◆ Quoted passage:
## BEGIN
A Desert Rose
The desert gives rise to people who are tough and resourceful. This beautiful Al Wahiba girl is part of a large family of semi-nomadic Bedu living in the Sharqiya Sands Desert.
The desert is a magically beautiful place.
It is also unforgiving. You have to be tough to forge a life in these hostile, barren expanses where almost no precipitation falls.
Bedouin or “desert people” – from the Arabic badawī – have made the deserts of North Africa and the Middle East their home for thousands of years. Even today, many still follow a traditional nomadic lifestyle, roaming their tribal territories with their herds of camels and goats.
As early as 6000 B.C., agricultural and pastoral people were living along the southern edge of the arid Syrian steppes. They acquired domesticated camels around 1,100 B.C. By about 850 B.C., they had established a network of oasis settlements and pastoralist camps, and were known as the A’raab. The Bedouin are the nomadic desert descendants of these people, and are considered by many to be “ideal” Arabs – in contrast with their ḥāḍir, or sedentary, city-dwelling cousins.
There are a number of Bedouin tribes, many tracing back to a single paternal ancestor. In Oman, the numerous Al Wahiba tribe are the predominant residents, making their home across the Sharqiya Sands desert.
This desert stretches about 200 kilometres (125 miles) north to south and 80 kilometres east to west, running between Oman’s Eastern Hajar Mountains and the Arabian Sea. There are no paved roads, and the only permanent camps are those resorts that have been build for tourists. The roughly 3,000 Bedouin who live here follow a traditional nomadic lifestyle, building temporary camps among the shifting dunes.
## END
◆ Records shown:
## BEGIN
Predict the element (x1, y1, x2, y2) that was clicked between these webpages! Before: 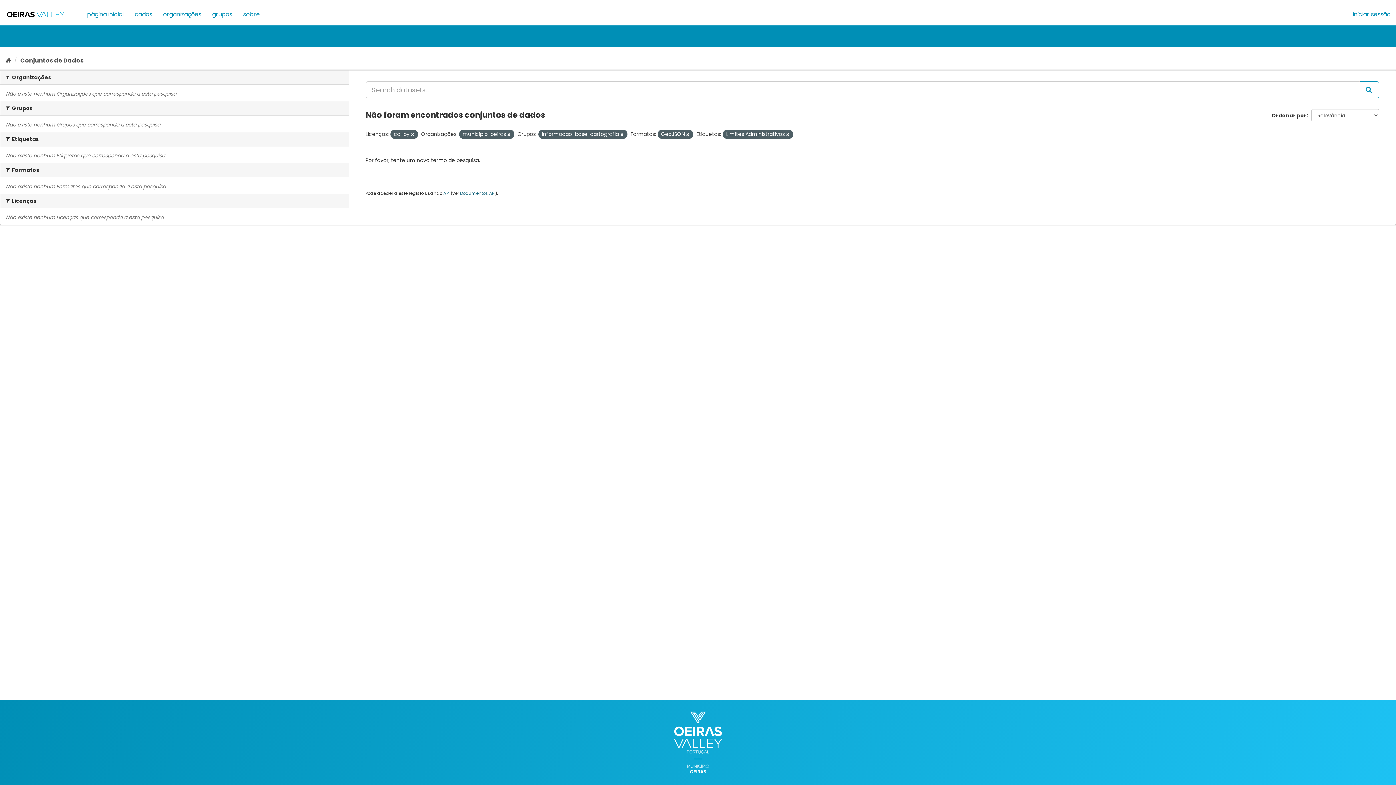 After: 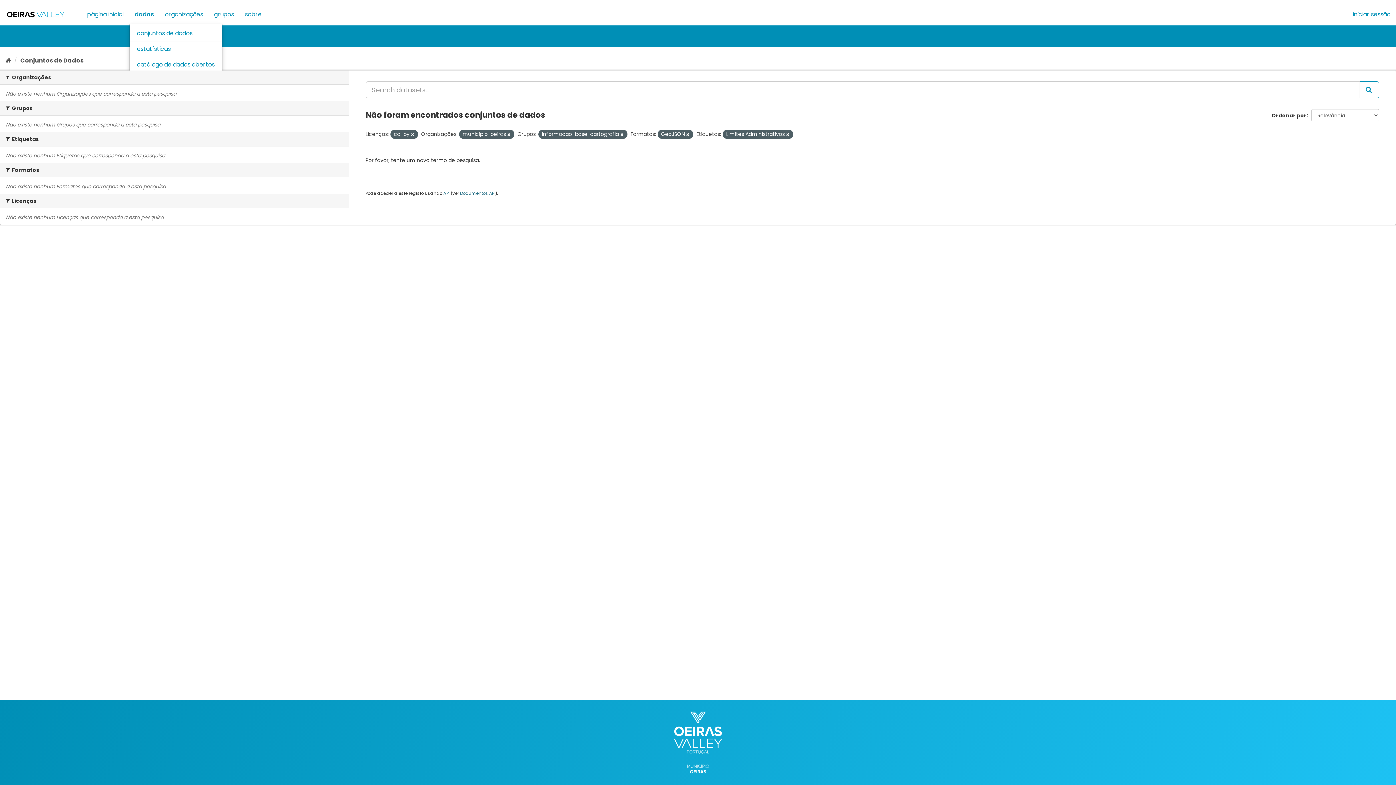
## END
## BEGIN
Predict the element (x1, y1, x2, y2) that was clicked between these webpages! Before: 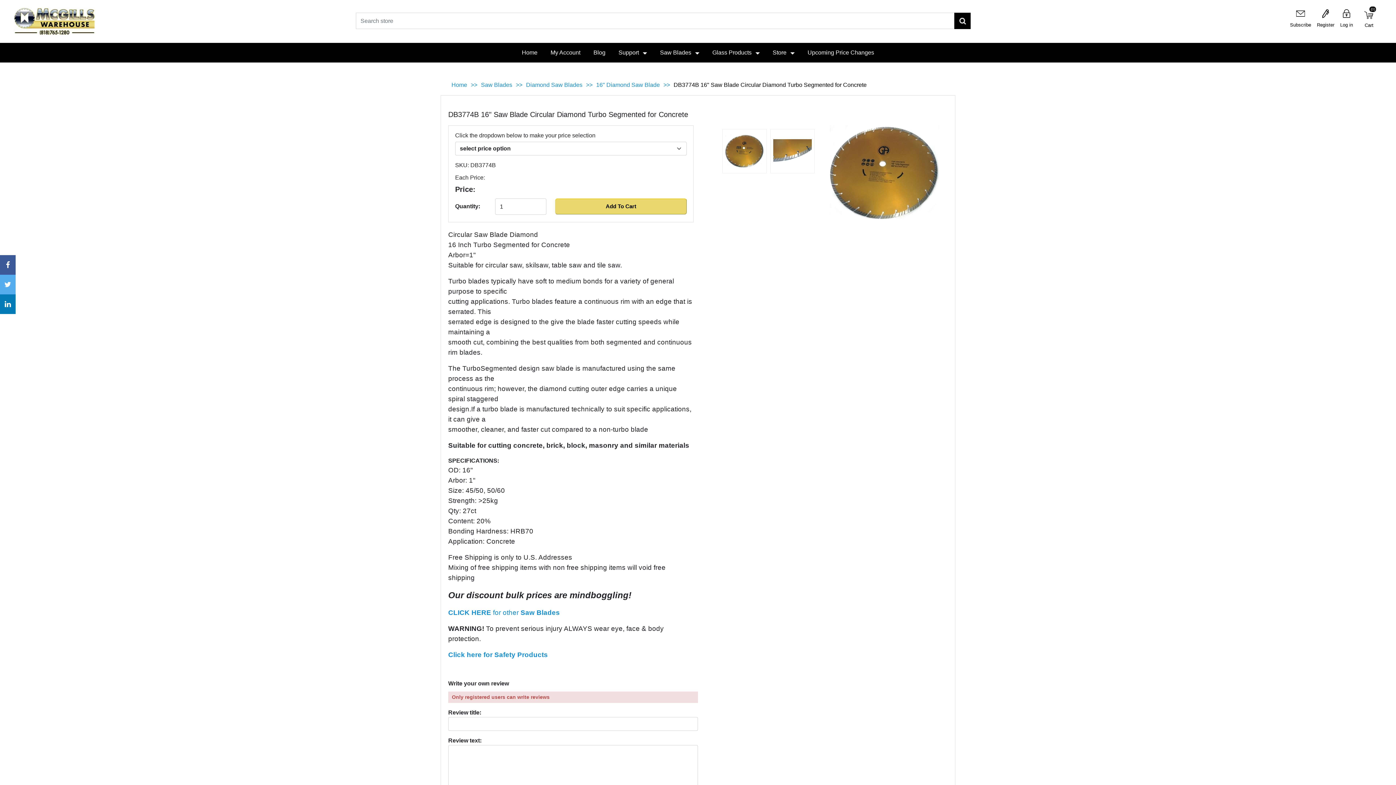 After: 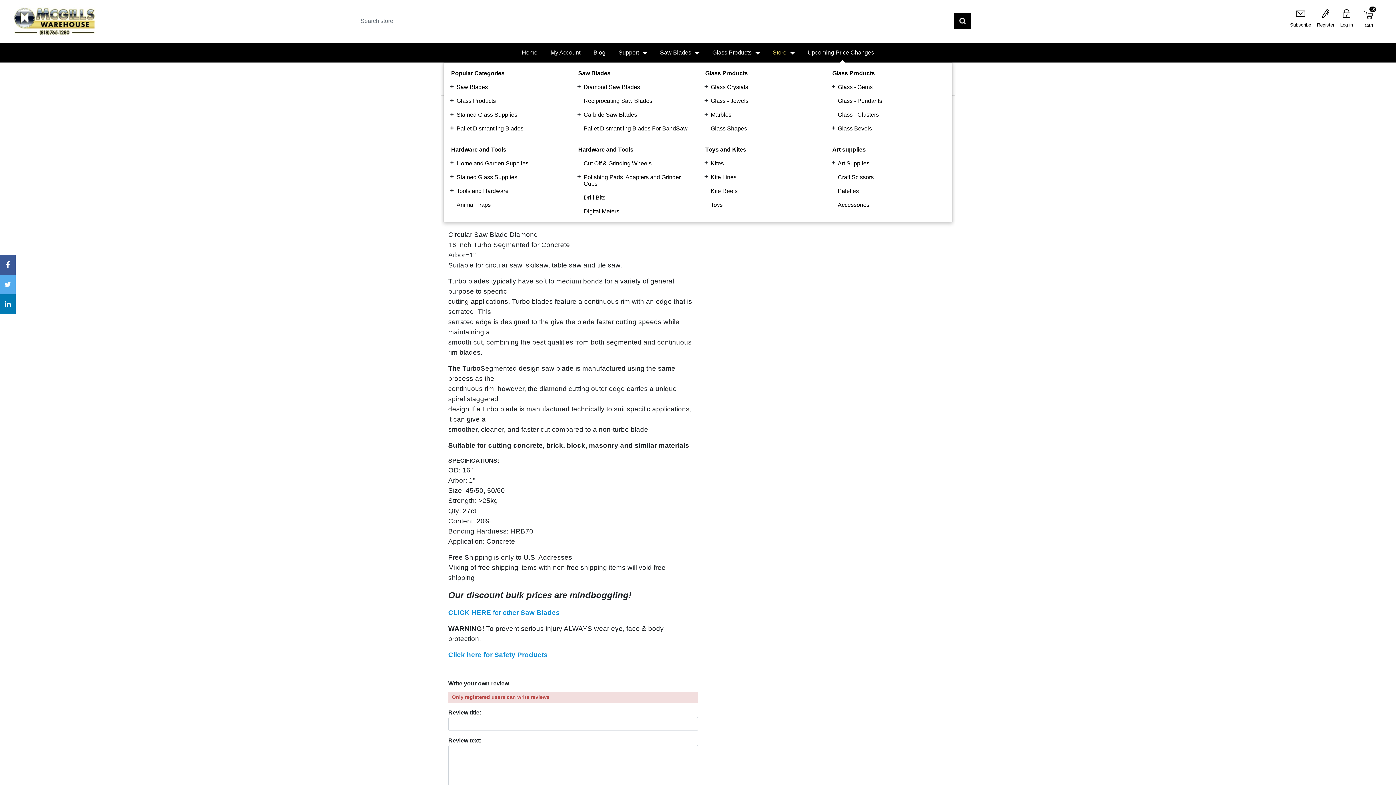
## END
◆ Exercise directions:
Answer these questions using the desert text, giving each answer on its own numbered line:
1. Around what year did the people of the Syrian steppes acquire domesticated camels?
2. Which tribe are the predominant residents in Oman?
3. Roughly how many Bedouin live in the Sharqiya Sands desert?
The items have no connection to the desert text.

◆ Task solution:
1. Around 1,100 B.C.
2. The Al Wahiba tribe.
3. Roughly 3,000.